# Start of SELECTED PASSAGE

Note: there is a step that is ignored here that just confuses at this stage. Your proposal distribution in #1 doesn’t have to be normal, which is symmetric (i.e., your probability of jumping from a value of X to Y is the same as jumping from Y to X). There is adjustment for non-symmetric proposals that is on page 71 in Dietze and page 158 in Hobbs and Hooten.

Here is an example of the MCMC-MH method:

(Note: the example below should use logged probability densities for numerical reasons but uses the non-logged densities so that the method is more clear. The example in assignment uses logged densities).

Set up data (same as above)

num_data_points <- 10
par1_true <- 3
sd_data <- 0.5
x <- runif(num_data_points, 0, 10)
par_true <- c(par1_true, 0.5)
y_true <- par_true[1] * (x / (x + par_true[2]))
y <- rnorm(length(y_true), mean = y_true, sd = sd_data)
plot(x, y, ylim = c(0, par1_true + 2))

Run MCMC-MH

#Initialize chain
num_iter <- 1000
pars <- array(NA, dim = c(num_iter))
pars[1] <- 2
log_prob_current <- -10000000000
prob_current <- exp(log_prob_current)
jump <- 0.8

mean_prior <- 1.0
sd_prior <- 0.5

accept <- rep(NA,num_iter)
accept[1] <- 1

for(i in 2:num_iter){
  
  #Randomly select new parameter values
  proposed_pars <- rnorm(1, pars[i - 1], jump)
  
    
  #PRIORS: how likely is the proposed value given the prior distribution?
  prior <- dnorm(proposed_pars, mean = mean_prior, sd = sd_prior)

  #PROCESS MODEL: Use new parameter values in the process model
  pred <- proposed_pars * (x / (x + par_true[2]))

# End of SELECTED PASSAGE

*PROBLEMS*:
A. Transcribe the MCMC-MH example from "Here is an example" up to and including "sd = sd_data)".
B. In the MCMC-MH example, name every variable that receives a value in the code under "Set up data (same as above)".

# Start of RECORDED DATA

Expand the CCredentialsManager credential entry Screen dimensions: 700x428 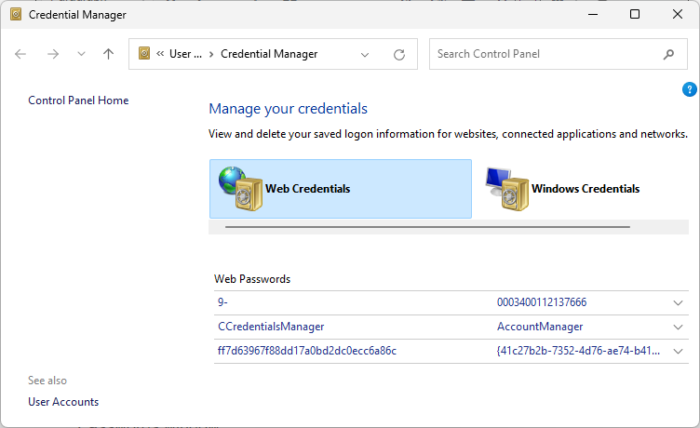[678, 326]
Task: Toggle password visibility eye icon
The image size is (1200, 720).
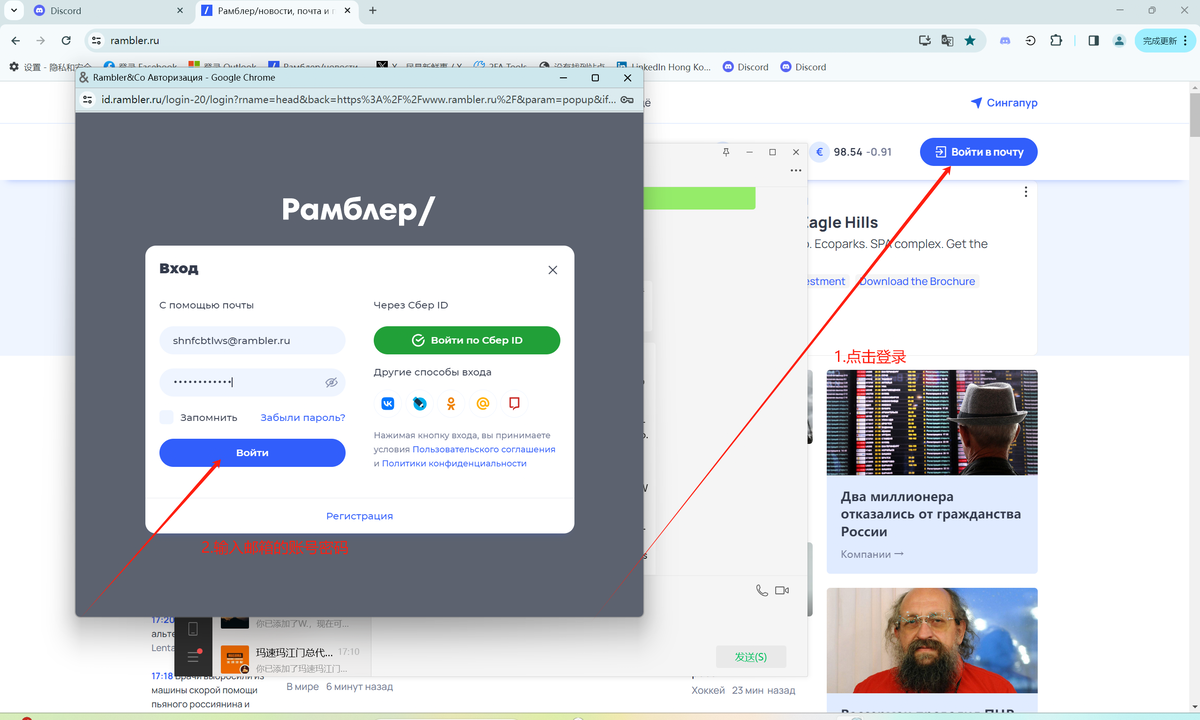Action: 332,382
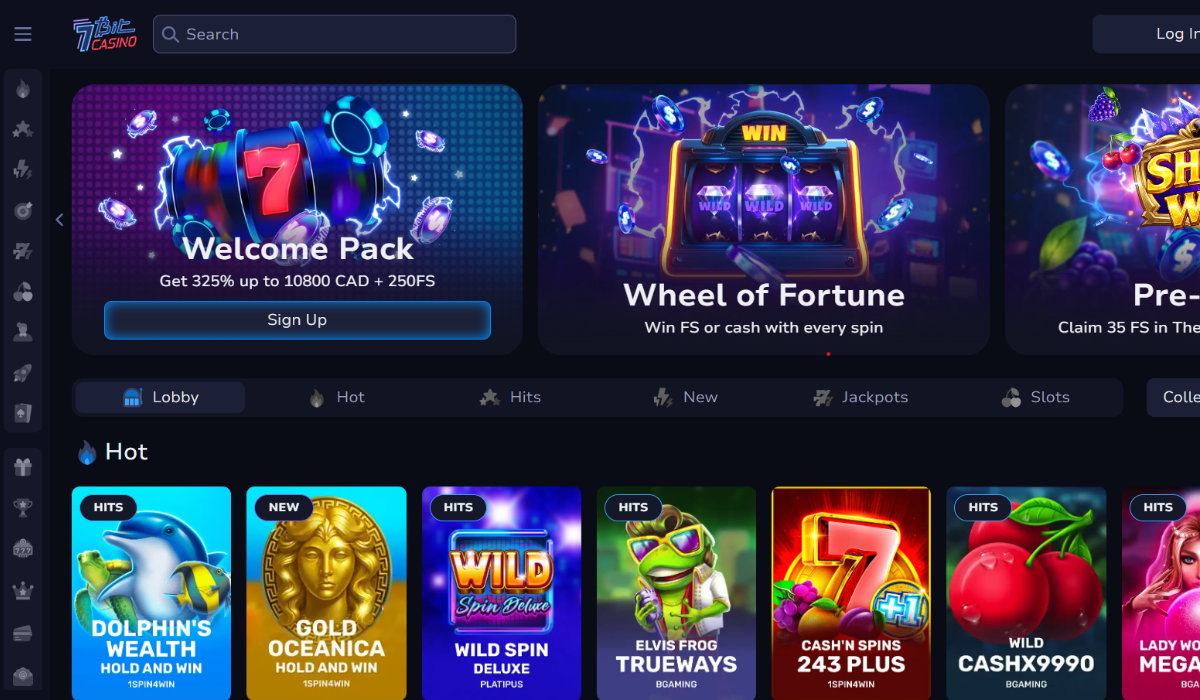
Task: Open the hamburger menu icon
Action: point(23,34)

# End of RECORDED DATA

*PER-TASK OUTPUTS*:
A.
Here is an example of the MCMC-MH method:

(Note: the example below should use logged probability densities for numerical reasons but uses the non-logged densities so that the method is more clear. The example in assignment uses logged densities).

Set up data (same as above)

num_data_points <- 10
par1_true <- 3
sd_data <- 0.5
x <- runif(num_data_points, 0, 10)
par_true <- c(par1_true, 0.5)
y_true <- par_true[1] * (x / (x + par_true[2]))
y <- rnorm(length(y_true), mean = y_true, sd = sd_data)

B. num_data_points, par1_true, sd_data, x, par_true, y_true, y